Please reproduce the entries below exactly, starting at the first line and ending with the line that holds "Select the 巴塞罗那".

-=-=-=-=-

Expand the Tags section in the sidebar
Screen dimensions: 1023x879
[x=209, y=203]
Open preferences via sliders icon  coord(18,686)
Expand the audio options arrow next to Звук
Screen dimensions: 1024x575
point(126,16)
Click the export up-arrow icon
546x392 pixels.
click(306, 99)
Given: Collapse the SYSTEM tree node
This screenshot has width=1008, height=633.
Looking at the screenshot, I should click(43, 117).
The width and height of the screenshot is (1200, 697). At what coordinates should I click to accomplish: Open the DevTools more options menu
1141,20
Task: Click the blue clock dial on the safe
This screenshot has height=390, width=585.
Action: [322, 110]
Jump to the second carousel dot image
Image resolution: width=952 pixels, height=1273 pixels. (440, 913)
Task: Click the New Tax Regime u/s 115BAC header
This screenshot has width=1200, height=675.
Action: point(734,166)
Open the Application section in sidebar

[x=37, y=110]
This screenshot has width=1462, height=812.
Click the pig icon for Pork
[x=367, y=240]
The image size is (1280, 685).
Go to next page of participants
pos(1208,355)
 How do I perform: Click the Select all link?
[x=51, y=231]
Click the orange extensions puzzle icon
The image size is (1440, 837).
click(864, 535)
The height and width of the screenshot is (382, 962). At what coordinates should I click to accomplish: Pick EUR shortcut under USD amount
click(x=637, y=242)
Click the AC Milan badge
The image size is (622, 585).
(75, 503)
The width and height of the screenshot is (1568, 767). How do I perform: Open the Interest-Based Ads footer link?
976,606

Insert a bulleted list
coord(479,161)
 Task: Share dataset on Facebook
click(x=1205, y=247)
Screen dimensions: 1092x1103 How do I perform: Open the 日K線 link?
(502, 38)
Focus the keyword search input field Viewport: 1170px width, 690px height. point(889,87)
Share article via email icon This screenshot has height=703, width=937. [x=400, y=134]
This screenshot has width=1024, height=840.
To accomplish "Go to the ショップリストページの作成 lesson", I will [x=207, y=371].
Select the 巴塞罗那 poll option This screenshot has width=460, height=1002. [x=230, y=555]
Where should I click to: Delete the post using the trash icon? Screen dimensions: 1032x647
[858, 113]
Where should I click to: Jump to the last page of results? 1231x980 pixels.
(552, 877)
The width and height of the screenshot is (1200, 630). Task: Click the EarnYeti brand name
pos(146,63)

-=-=-=-=-

Task response:
Expand the Tags section in the sidebar
Screen dimensions: 1023x879
[x=209, y=203]
Open preferences via sliders icon  coord(18,686)
Expand the audio options arrow next to Звук
Screen dimensions: 1024x575
point(126,16)
Click the export up-arrow icon
546x392 pixels.
click(306, 99)
Given: Collapse the SYSTEM tree node
This screenshot has width=1008, height=633.
Looking at the screenshot, I should click(43, 117).
The width and height of the screenshot is (1200, 697). At what coordinates should I click to accomplish: Open the DevTools more options menu
1141,20
Task: Click the blue clock dial on the safe
This screenshot has height=390, width=585.
Action: [322, 110]
Jump to the second carousel dot image
Image resolution: width=952 pixels, height=1273 pixels. (440, 913)
Task: Click the New Tax Regime u/s 115BAC header
This screenshot has width=1200, height=675.
Action: point(734,166)
Open the Application section in sidebar

[x=37, y=110]
This screenshot has width=1462, height=812.
Click the pig icon for Pork
[x=367, y=240]
The image size is (1280, 685).
Go to next page of participants
pos(1208,355)
 How do I perform: Click the Select all link?
[x=51, y=231]
Click the orange extensions puzzle icon
The image size is (1440, 837).
click(864, 535)
The height and width of the screenshot is (382, 962). At what coordinates should I click to accomplish: Pick EUR shortcut under USD amount
click(x=637, y=242)
Click the AC Milan badge
The image size is (622, 585).
(75, 503)
The width and height of the screenshot is (1568, 767). How do I perform: Open the Interest-Based Ads footer link?
976,606

Insert a bulleted list
coord(479,161)
 Task: Share dataset on Facebook
click(x=1205, y=247)
Screen dimensions: 1092x1103 How do I perform: Open the 日K線 link?
(502, 38)
Focus the keyword search input field Viewport: 1170px width, 690px height. point(889,87)
Share article via email icon This screenshot has height=703, width=937. [x=400, y=134]
This screenshot has width=1024, height=840.
To accomplish "Go to the ショップリストページの作成 lesson", I will [x=207, y=371].
Select the 巴塞罗那 poll option This screenshot has width=460, height=1002. [x=230, y=555]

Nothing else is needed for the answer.